> [YOUR INSTRUCTIONS]: In the entries below, find the line with "Where should I click to: Click the green" and the line with "Open the Select Widget target dropdown". Print those two and everything between them exactly, and nothing else.

=== MATERIAL TO PROCESS ===

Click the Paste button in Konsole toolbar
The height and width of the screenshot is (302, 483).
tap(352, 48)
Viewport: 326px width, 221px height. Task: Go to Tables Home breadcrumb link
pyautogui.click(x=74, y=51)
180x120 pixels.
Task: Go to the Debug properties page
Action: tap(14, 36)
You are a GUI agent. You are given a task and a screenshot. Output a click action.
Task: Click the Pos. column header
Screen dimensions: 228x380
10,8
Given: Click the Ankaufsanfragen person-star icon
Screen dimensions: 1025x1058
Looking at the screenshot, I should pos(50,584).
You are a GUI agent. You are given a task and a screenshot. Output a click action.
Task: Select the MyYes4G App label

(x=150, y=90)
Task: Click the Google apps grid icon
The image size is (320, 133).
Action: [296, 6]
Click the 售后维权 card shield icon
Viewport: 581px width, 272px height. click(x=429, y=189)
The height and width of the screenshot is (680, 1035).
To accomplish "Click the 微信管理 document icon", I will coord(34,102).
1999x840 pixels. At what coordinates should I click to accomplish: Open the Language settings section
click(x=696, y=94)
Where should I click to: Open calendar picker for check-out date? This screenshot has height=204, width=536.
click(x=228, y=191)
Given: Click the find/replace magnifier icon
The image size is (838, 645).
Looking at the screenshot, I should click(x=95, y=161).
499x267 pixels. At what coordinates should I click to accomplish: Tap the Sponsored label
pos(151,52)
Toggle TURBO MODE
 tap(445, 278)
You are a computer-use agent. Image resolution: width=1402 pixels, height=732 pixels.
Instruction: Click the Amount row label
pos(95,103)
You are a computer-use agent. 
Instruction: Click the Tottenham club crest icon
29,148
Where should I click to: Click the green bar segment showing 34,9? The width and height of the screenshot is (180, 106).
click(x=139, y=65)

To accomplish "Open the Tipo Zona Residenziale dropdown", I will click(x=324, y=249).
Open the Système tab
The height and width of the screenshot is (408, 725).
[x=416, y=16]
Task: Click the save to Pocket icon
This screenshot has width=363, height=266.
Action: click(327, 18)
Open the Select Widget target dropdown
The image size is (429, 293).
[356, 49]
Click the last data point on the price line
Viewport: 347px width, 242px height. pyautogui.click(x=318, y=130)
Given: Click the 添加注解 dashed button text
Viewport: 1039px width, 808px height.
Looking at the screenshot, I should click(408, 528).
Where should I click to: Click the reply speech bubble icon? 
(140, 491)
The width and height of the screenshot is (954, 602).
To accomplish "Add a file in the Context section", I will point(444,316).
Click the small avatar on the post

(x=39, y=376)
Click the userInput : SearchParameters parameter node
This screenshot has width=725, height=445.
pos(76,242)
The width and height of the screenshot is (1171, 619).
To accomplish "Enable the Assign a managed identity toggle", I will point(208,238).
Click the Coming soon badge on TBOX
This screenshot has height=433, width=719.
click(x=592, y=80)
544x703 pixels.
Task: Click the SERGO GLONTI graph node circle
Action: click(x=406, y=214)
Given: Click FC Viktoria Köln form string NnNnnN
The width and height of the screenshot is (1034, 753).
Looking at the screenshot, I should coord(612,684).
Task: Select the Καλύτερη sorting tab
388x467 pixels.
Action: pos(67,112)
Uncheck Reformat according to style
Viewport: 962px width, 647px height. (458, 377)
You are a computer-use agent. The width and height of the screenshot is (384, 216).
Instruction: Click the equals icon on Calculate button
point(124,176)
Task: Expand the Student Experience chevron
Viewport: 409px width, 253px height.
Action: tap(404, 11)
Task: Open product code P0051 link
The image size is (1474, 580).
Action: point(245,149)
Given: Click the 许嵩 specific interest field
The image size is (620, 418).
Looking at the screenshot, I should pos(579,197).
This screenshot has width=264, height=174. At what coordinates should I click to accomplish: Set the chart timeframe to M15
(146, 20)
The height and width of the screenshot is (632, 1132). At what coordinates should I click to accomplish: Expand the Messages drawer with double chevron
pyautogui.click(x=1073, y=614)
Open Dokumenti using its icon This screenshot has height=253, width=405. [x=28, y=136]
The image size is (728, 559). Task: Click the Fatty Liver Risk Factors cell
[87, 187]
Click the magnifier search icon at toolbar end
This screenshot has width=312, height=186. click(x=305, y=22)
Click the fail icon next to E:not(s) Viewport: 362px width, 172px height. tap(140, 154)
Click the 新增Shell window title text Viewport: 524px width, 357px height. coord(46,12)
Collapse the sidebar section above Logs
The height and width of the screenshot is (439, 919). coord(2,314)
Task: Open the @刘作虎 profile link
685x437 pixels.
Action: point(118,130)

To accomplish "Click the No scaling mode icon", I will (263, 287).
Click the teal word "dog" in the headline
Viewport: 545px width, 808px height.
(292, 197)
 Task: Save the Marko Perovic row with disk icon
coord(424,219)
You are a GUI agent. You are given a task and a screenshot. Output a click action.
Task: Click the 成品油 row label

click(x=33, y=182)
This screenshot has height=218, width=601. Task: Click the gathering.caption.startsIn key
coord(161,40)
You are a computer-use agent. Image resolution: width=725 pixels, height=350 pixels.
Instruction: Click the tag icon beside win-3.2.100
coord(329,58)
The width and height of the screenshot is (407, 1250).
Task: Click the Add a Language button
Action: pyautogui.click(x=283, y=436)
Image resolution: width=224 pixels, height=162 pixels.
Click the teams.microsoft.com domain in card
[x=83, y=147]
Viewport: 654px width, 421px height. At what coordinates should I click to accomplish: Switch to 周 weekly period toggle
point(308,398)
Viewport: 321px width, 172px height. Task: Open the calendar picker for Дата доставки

===

> [RESULT FOR THIS EXERCISE]:
Where should I click to: Click the green bar segment showing 34,9? The width and height of the screenshot is (180, 106).
click(x=139, y=65)

To accomplish "Open the Tipo Zona Residenziale dropdown", I will click(x=324, y=249).
Open the Système tab
The height and width of the screenshot is (408, 725).
[x=416, y=16]
Task: Click the save to Pocket icon
This screenshot has width=363, height=266.
Action: click(327, 18)
Open the Select Widget target dropdown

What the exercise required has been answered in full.